Не надо было быть экспертом в области физиогномистики, чтобы понять – она безмерно обрадовалась.
– Конечно, куда угодно! – быстро и порывисто ответила Варя, словно он мог передумать и пойти на попятную. – Вам нужно куда-то пойти?
– Нет, – ответил Спиридонов, и на ее лице на миг появилось разочарование, – не нужно, но ничто и не мешает. Знаете, наверное, все-таки неправильно совсем никуда не выбираться. Тем более вам в вашем возрасте. И, раз уж вы без меня не хотите, я и подумал, а не составить ли мне вам компанию?

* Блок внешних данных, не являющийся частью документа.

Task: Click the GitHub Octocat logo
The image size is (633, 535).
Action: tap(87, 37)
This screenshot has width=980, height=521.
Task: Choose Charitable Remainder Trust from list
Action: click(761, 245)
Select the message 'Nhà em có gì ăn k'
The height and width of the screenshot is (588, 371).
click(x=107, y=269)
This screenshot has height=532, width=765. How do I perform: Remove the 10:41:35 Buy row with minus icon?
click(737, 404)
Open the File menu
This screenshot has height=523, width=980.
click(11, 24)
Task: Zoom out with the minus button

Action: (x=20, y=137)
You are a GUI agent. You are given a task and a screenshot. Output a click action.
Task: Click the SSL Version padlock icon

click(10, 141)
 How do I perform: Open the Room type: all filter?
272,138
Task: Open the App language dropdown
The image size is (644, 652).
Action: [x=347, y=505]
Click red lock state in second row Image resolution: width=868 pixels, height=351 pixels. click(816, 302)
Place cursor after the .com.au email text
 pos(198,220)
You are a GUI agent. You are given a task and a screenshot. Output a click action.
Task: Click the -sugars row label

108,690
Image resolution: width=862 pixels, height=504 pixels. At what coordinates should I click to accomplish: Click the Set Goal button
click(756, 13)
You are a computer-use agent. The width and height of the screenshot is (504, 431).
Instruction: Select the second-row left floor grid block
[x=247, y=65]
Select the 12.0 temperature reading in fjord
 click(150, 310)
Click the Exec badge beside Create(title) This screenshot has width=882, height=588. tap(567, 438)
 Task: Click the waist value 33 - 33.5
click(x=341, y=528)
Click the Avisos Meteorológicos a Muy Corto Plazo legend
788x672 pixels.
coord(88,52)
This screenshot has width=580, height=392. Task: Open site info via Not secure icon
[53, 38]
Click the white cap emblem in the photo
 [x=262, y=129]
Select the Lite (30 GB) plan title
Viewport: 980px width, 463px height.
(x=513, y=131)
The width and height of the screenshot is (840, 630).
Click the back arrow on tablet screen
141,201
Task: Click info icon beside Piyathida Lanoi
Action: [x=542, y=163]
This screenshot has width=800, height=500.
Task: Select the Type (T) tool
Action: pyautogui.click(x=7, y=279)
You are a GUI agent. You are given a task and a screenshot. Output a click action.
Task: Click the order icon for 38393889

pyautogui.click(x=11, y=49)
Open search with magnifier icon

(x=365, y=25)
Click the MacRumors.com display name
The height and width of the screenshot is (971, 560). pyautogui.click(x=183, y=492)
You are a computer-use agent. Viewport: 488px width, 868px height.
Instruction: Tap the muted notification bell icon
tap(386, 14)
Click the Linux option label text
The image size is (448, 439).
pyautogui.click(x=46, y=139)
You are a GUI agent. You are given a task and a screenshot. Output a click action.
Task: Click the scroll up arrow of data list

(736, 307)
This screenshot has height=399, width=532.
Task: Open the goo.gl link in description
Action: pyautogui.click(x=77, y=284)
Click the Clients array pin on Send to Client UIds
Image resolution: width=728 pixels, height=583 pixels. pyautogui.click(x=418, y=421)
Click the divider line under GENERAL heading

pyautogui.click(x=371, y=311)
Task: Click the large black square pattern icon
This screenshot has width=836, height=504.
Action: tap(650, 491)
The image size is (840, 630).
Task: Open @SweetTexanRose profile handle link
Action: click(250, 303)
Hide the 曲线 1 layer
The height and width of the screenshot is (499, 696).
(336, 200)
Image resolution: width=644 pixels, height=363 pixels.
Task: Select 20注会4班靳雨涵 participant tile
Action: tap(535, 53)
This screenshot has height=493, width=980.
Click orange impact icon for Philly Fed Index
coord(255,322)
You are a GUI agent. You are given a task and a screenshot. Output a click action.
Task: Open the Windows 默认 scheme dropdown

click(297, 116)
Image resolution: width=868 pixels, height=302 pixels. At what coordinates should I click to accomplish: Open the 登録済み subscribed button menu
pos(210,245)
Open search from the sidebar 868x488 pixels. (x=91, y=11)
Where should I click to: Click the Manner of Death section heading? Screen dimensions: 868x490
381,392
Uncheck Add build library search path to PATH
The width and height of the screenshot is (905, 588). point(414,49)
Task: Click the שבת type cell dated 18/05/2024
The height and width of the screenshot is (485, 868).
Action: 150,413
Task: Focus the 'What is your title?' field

Казалось, Варя вот-вот воспарит над стулом, как буддийские монахи, о которых писал в своих новеллах Николай Рерих. Она даже подалась вперед, а ее грудь соблазнительно вздымалась под шифоновой блузкой. Только сейчас Виктор Афанасьевич всерьез обратил на нее внимание, отметив, что она, хоть и невелика, имеет довольно приятную форму. Впрочем, он решительно пресек фривольные мысли.
– Куда угодно, – повторила она и замерла, словно боясь, что все сказанное ей послышалось. Или вправду боялась, что он передумает.
– А куда вы хотите? – спросил Спиридонов. – В кино, в театр, просто по парку прогуляться?
Постепенно у него созревал план: он начнет водить ее на прогулки, когда у него будет свободное время, и на одной из таких прогулок, когда у нее будет полегче настроение, и заведет с ней разговор. Так проще, наверно.
– Я бы хотела в театр, – тихо сказала Варя. – Никогда не была в театре. Должно быть, это очень красиво?
– Сто лет не был в театре, – согласился Спиридонов. – Давайте попробуем попасть в Большой.
Обычно серьезная Варя, как ребенок, захлопала в ладоши:
– Давайте!
– Тогда сейчас доедим, и бегите прихорашивайтесь! – улыбнулся ей Спиридонов.
– А я уже доела, – обрадованно доложила Варя. – Ага, побегу, а вы кушайте. Я только вам котлетку вот с рисом еще положу и компоту налью…
– Этак я растолстею, – пробурчал Спиридонов. Но оба знали, что с его образом жизни полнота ему не грозит.
* * *Поев, Виктор Афанасьевич в ожидании Вари занял привычное место в эркере – покурить и обдумать, как он начнет разговор. Откровенно говоря, он не знал, с чего начать. Было очень важно не обидеть Варю, не сделать ей больно. И важно, чтобы она жила полноценной жизнью, не тратя ее на глупости вроде пустой влюбленности в пожилого бобыля.